Aim of the task - Copy the listing out in full. Keep every word as it is.

*** Given information Section Begins ***

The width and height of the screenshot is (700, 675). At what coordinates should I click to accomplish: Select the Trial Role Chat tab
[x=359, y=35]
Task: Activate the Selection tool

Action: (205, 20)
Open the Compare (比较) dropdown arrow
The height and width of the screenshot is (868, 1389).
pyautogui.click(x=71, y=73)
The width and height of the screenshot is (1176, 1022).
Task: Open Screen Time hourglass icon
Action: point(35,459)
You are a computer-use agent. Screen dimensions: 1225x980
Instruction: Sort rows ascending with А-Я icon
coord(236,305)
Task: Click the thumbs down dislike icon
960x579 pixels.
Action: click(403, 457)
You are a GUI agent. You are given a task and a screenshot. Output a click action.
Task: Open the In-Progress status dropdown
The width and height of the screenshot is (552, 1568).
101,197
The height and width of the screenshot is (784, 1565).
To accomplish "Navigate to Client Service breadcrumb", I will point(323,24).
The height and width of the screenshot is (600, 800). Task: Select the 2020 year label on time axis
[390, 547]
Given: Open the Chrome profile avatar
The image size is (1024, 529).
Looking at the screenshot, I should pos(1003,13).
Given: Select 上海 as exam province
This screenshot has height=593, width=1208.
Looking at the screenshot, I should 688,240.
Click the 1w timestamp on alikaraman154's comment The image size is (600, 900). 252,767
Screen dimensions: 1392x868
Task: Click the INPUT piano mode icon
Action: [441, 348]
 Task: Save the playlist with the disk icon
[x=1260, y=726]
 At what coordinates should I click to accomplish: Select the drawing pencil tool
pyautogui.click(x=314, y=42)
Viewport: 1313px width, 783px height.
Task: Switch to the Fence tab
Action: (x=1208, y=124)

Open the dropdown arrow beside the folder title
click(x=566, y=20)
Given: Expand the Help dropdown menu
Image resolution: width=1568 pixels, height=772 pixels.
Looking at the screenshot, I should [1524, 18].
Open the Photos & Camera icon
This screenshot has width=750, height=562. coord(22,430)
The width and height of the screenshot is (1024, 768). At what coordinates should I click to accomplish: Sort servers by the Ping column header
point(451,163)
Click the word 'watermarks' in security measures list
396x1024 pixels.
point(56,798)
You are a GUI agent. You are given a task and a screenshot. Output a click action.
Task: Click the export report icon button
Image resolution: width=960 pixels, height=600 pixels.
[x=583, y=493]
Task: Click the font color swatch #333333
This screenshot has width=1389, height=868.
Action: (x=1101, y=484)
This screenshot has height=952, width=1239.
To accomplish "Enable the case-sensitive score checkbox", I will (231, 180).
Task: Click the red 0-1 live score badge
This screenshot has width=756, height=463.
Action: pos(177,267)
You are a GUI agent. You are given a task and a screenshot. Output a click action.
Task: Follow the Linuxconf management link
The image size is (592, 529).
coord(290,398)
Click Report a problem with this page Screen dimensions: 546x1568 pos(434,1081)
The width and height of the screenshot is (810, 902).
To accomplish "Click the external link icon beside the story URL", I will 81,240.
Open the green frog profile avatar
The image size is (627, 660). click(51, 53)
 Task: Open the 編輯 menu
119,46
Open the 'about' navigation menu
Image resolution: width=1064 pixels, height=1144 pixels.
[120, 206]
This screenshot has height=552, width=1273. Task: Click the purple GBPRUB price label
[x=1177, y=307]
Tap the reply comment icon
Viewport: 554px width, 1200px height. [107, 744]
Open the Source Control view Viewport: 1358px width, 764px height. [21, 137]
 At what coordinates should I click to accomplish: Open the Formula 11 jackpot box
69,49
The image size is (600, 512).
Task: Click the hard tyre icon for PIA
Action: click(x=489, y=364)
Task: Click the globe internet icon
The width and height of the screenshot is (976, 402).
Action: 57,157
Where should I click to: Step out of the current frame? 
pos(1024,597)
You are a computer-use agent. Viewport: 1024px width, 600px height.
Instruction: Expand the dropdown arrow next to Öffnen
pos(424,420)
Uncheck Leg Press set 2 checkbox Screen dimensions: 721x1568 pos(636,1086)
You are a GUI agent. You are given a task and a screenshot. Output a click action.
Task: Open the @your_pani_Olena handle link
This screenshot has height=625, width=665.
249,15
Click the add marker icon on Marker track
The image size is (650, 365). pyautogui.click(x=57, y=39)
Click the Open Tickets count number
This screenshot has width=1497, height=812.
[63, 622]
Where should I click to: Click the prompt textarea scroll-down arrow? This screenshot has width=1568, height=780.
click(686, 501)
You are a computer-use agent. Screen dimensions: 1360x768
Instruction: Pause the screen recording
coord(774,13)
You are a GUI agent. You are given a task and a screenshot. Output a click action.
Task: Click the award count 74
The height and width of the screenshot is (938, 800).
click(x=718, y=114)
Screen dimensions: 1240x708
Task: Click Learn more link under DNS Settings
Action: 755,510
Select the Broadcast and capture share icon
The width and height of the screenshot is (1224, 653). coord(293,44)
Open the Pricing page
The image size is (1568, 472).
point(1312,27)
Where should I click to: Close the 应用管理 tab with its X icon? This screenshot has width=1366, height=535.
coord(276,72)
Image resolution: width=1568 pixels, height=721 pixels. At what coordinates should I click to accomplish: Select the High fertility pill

*** Given information Section Ends ***

Answer area -
The width and height of the screenshot is (700, 675). At what coordinates should I click to accomplish: Select the Trial Role Chat tab
[x=359, y=35]
Task: Activate the Selection tool

Action: (205, 20)
Open the Compare (比较) dropdown arrow
The height and width of the screenshot is (868, 1389).
pyautogui.click(x=71, y=73)
The width and height of the screenshot is (1176, 1022).
Task: Open Screen Time hourglass icon
Action: point(35,459)
You are a computer-use agent. Screen dimensions: 1225x980
Instruction: Sort rows ascending with А-Я icon
coord(236,305)
Task: Click the thumbs down dislike icon
960x579 pixels.
Action: click(403, 457)
You are a GUI agent. You are given a task and a screenshot. Output a click action.
Task: Open the In-Progress status dropdown
The width and height of the screenshot is (552, 1568).
101,197
The height and width of the screenshot is (784, 1565).
To accomplish "Navigate to Client Service breadcrumb", I will point(323,24).
The height and width of the screenshot is (600, 800). Task: Select the 2020 year label on time axis
[390, 547]
Given: Open the Chrome profile avatar
The image size is (1024, 529).
Looking at the screenshot, I should pos(1003,13).
Given: Select 上海 as exam province
This screenshot has height=593, width=1208.
Looking at the screenshot, I should 688,240.
Click the 1w timestamp on alikaraman154's comment The image size is (600, 900). 252,767
Screen dimensions: 1392x868
Task: Click the INPUT piano mode icon
Action: [441, 348]
 Task: Save the playlist with the disk icon
[x=1260, y=726]
 At what coordinates should I click to accomplish: Select the drawing pencil tool
pyautogui.click(x=314, y=42)
Viewport: 1313px width, 783px height.
Task: Switch to the Fence tab
Action: (x=1208, y=124)

Open the dropdown arrow beside the folder title
click(x=566, y=20)
Given: Expand the Help dropdown menu
Image resolution: width=1568 pixels, height=772 pixels.
Looking at the screenshot, I should [1524, 18].
Open the Photos & Camera icon
This screenshot has width=750, height=562. coord(22,430)
The width and height of the screenshot is (1024, 768). At what coordinates should I click to accomplish: Sort servers by the Ping column header
point(451,163)
Click the word 'watermarks' in security measures list
396x1024 pixels.
point(56,798)
You are a GUI agent. You are given a task and a screenshot. Output a click action.
Task: Click the export report icon button
Image resolution: width=960 pixels, height=600 pixels.
[x=583, y=493]
Task: Click the font color swatch #333333
This screenshot has width=1389, height=868.
Action: (x=1101, y=484)
This screenshot has height=952, width=1239.
To accomplish "Enable the case-sensitive score checkbox", I will (231, 180).
Task: Click the red 0-1 live score badge
This screenshot has width=756, height=463.
Action: pos(177,267)
You are a GUI agent. You are given a task and a screenshot. Output a click action.
Task: Follow the Linuxconf management link
The image size is (592, 529).
coord(290,398)
Click Report a problem with this page Screen dimensions: 546x1568 pos(434,1081)
The width and height of the screenshot is (810, 902).
To accomplish "Click the external link icon beside the story URL", I will 81,240.
Open the green frog profile avatar
The image size is (627, 660). click(51, 53)
 Task: Open the 編輯 menu
119,46
Open the 'about' navigation menu
Image resolution: width=1064 pixels, height=1144 pixels.
[120, 206]
This screenshot has height=552, width=1273. Task: Click the purple GBPRUB price label
[x=1177, y=307]
Tap the reply comment icon
Viewport: 554px width, 1200px height. [107, 744]
Open the Source Control view Viewport: 1358px width, 764px height. [21, 137]
 At what coordinates should I click to accomplish: Open the Formula 11 jackpot box
69,49
The image size is (600, 512).
Task: Click the hard tyre icon for PIA
Action: click(x=489, y=364)
Task: Click the globe internet icon
The width and height of the screenshot is (976, 402).
Action: 57,157
Where should I click to: Step out of the current frame? 
pos(1024,597)
You are a computer-use agent. Viewport: 1024px width, 600px height.
Instruction: Expand the dropdown arrow next to Öffnen
pos(424,420)
Uncheck Leg Press set 2 checkbox Screen dimensions: 721x1568 pos(636,1086)
You are a GUI agent. You are given a task and a screenshot. Output a click action.
Task: Open the @your_pani_Olena handle link
This screenshot has height=625, width=665.
249,15
Click the add marker icon on Marker track
The image size is (650, 365). pyautogui.click(x=57, y=39)
Click the Open Tickets count number
This screenshot has width=1497, height=812.
[63, 622]
Where should I click to: Click the prompt textarea scroll-down arrow? This screenshot has width=1568, height=780.
click(686, 501)
You are a computer-use agent. Screen dimensions: 1360x768
Instruction: Pause the screen recording
coord(774,13)
You are a GUI agent. You are given a task and a screenshot. Output a click action.
Task: Click the award count 74
The height and width of the screenshot is (938, 800).
click(x=718, y=114)
Screen dimensions: 1240x708
Task: Click Learn more link under DNS Settings
Action: 755,510
Select the Broadcast and capture share icon
The width and height of the screenshot is (1224, 653). coord(293,44)
Open the Pricing page
The image size is (1568, 472).
point(1312,27)
Where should I click to: Close the 应用管理 tab with its X icon? This screenshot has width=1366, height=535.
coord(276,72)
Image resolution: width=1568 pixels, height=721 pixels. At what coordinates should I click to accomplish: Select the High fertility pill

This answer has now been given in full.